Pascal Servignat

D’où venez-vous ?

Je suis charnaysien, de Mâcon de naissance.

 

Pourquoi ce métier ? Quel est votre parcours ?

J’ai travaillé à Mâcon en tant que salarié et en 2009 j’ai voulu changer d’activité et, en guise de reconversion, j’ai ouvert un magasin d’épicerie fine et de fromages. C’est mon côté épicurien. Mon enfance et mon éducation aux produits de la ferme et aux fruits et légumes, les produits frais de la ferme et le côté convivial, des réunions autour d’un casse-croûte et la bonne bouffe.
Ce qu’il me plaît c’est de véhiculer un art de vivre à la française, trouver des bons produits et proposer autre chose que les produits classiques des grandes surfaces qui n’ont pas beaucoup de saveurs. Redonner du plaisir aux gens. Et dans l’acte d’achat, c’est savoir que quand ils achètent quelque chose d’éventuellement plus cher, ils ont le retour du plaisir et des saveurs dans le produit. Après c’est faire découvrir la richesse qu’on a en France, une richesse qui n’est pas forcément abordable du premier coup parce que, physiquement, c’est des petites PME, des petites entreprises dans tous les départements français mais qui n’ont pas accès par le réseau de distribution des grandes surfaces. Elles sont véhiculées par les petites boutiques comme la mienne. Ces produits là on peut les trouver sur nos lieux de vacances dans une maison de pays. On achète un produit ou deux locaux et on le ramène chez soi. Moi j’essaie de faire l’inverse, je les amène au magasin et les gens peuvent venir chercher un cassoulet à tout moment de l’année au lieu d’attendre les vacances pour aller le chercher dans la région d‘origine. Donc c’est faire découvrir. Je suis assez curieux sur le plan gastronomique et sur le plan de la richesse du patrimoine, des artisans qui sont très nombreux à faire de très bons produits de qualité.

 

Pourquoi ici ?

J’ai fait une petite étude de marché rapide et Charnay m’intéressait. Vu les produits que je proposais j’avais la clientèle. Et Mâcon ne m’inspirait pas trop. Il n’y avait pas beaucoup d’emplacements disponibles, abordables financièrement et je voyais que le centre-ville déclinait un petit peu déjà. J’ai senti Charnay beaucoup plus dynamique même si c’était assez long à se mettre en place. Et là maintenant, depuis quelques années, Charnay est beaucoup dynamique.

 

Votre endroit préféré sur le Grand Site ?
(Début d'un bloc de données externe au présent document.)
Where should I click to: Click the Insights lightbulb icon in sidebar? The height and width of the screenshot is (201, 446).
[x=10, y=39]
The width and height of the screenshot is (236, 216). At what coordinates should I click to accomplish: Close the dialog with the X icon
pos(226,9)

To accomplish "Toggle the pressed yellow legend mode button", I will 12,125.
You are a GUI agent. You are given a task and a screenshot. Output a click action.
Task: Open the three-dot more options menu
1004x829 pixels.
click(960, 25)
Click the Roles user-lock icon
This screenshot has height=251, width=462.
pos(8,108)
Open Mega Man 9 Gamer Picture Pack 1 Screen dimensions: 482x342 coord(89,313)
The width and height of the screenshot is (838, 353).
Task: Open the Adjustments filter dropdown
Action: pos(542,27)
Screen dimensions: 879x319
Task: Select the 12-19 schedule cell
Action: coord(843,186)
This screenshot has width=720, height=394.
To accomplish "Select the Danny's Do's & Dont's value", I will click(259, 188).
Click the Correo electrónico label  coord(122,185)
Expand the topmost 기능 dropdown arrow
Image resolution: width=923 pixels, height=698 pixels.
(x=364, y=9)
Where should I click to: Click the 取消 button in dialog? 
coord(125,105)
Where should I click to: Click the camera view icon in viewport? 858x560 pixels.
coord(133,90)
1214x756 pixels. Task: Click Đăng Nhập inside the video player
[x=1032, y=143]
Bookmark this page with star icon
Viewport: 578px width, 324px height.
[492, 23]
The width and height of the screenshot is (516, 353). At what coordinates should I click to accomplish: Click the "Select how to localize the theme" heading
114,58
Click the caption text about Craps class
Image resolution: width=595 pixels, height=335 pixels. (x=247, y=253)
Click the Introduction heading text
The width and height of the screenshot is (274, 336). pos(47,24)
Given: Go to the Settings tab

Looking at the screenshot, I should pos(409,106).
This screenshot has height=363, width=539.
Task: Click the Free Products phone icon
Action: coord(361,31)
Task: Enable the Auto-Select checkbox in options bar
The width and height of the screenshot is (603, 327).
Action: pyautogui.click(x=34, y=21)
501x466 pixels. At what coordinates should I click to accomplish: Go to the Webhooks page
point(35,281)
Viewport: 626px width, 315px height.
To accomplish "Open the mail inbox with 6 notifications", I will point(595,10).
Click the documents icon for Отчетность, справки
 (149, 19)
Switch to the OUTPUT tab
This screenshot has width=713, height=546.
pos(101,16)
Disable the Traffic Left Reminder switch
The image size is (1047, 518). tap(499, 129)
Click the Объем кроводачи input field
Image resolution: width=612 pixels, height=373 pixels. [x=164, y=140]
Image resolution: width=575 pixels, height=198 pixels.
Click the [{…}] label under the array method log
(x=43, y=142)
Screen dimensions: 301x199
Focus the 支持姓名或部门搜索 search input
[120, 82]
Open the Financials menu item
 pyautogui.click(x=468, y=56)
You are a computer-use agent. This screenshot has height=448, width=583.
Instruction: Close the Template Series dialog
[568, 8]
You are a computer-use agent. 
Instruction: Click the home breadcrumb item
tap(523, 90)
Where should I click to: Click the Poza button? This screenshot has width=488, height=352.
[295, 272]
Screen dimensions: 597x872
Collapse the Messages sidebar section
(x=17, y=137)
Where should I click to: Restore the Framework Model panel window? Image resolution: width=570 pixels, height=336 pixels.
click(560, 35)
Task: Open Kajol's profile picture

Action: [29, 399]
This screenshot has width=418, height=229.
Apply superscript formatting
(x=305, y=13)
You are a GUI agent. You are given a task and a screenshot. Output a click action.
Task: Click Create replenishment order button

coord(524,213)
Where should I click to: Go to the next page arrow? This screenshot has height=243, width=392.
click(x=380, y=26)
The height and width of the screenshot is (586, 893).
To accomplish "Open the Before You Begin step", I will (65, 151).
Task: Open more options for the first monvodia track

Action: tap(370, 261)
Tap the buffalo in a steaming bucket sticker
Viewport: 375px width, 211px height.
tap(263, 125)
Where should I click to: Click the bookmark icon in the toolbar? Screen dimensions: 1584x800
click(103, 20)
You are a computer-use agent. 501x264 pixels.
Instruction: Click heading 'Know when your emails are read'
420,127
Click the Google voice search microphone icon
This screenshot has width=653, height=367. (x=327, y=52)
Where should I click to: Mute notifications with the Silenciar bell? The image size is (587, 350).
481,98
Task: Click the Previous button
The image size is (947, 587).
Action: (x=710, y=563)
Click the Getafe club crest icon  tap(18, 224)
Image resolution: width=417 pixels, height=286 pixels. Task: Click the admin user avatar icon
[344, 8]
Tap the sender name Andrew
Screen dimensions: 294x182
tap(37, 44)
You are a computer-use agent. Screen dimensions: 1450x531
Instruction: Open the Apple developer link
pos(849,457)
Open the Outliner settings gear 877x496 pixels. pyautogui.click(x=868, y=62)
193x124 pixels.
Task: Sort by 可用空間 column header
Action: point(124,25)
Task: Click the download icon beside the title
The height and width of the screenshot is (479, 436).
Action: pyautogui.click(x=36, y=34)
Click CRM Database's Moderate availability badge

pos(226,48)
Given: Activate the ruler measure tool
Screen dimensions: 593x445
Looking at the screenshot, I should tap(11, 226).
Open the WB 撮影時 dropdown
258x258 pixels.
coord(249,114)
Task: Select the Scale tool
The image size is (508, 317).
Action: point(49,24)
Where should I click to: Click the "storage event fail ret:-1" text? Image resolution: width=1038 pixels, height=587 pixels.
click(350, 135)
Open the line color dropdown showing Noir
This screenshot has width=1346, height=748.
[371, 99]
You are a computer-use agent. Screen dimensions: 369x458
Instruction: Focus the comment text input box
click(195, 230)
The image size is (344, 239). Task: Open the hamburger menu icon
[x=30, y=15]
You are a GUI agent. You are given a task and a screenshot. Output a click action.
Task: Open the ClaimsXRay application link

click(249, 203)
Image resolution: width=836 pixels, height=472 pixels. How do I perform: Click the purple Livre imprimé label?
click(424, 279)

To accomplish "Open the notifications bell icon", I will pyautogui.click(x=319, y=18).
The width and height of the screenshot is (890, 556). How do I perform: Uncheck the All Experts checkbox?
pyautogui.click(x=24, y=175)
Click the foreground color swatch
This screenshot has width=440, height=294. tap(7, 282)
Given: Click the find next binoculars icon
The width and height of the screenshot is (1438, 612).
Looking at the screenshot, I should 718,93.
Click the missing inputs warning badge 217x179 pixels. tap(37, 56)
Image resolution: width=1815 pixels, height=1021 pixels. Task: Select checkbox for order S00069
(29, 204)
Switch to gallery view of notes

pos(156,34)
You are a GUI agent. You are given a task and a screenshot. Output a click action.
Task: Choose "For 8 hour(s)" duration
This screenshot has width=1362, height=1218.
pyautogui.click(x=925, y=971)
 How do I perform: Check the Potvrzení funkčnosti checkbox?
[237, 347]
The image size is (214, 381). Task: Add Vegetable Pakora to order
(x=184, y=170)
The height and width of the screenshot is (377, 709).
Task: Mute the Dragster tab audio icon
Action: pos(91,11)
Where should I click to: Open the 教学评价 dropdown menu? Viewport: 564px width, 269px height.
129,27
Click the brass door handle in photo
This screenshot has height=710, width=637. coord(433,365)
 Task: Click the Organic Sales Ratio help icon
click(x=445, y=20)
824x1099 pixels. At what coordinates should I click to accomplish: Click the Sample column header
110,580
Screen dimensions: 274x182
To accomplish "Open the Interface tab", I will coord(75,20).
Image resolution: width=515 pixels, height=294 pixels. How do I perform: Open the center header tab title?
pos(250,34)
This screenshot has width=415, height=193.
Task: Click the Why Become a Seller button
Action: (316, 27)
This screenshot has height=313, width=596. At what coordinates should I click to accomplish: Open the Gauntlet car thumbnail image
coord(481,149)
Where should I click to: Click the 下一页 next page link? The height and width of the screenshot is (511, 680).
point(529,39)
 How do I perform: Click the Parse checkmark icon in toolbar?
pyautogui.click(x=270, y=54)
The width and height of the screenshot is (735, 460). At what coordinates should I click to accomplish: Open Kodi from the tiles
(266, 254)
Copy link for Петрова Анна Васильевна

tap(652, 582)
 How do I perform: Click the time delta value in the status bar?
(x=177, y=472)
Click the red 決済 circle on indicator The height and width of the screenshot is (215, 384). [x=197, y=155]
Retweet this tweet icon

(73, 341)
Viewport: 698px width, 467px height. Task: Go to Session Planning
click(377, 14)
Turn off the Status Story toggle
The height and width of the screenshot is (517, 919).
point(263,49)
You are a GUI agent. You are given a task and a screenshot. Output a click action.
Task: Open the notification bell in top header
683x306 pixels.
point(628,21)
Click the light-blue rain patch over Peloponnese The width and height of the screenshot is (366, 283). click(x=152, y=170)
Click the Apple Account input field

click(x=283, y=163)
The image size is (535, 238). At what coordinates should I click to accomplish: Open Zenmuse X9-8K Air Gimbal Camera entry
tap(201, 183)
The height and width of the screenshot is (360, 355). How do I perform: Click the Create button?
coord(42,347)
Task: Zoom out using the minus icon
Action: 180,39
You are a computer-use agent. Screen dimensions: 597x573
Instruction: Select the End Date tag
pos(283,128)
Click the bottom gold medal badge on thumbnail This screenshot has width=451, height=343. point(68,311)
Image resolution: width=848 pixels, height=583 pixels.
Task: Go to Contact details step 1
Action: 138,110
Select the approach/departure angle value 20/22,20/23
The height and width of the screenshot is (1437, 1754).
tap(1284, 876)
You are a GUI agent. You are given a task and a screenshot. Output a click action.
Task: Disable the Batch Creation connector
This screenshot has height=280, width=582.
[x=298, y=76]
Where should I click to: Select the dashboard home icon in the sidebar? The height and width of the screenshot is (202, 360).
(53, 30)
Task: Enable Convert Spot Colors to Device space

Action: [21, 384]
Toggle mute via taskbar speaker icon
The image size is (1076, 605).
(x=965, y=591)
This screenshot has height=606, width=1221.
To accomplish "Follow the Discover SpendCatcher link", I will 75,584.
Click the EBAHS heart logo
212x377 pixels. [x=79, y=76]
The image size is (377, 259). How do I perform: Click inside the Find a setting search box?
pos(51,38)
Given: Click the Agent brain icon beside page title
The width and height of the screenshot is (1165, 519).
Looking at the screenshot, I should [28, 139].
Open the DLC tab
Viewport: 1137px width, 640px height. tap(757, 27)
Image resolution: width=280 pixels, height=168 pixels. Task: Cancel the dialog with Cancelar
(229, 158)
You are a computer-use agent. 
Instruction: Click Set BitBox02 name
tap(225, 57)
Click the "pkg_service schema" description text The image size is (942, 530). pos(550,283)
Le lieu qui me faisait peur quand j’étais gamin, qui est fermé maintenant au public, c’était l’ascension face Est où la Roche est très polie par les passages et un endroit assez étroit qui est interdit parce qu’il y a un risque de chute.

 

Votre meilleur souvenir sur le Grand Site ?

Les balades à cet endroit. C’était bien, parce qu’on était directement en contact avec la Roche et puis la falaise. Il y a un petit raidillon avec des marches naturelles. C’est ce qui me reste en mémoire. Maintenant on fait le tour par le grand chemin sur le côté mais le plaisir est toujours intact quand on arrive là-haut. Le site est magnifique avec Vergisson, la Grange du Bois et les vignes.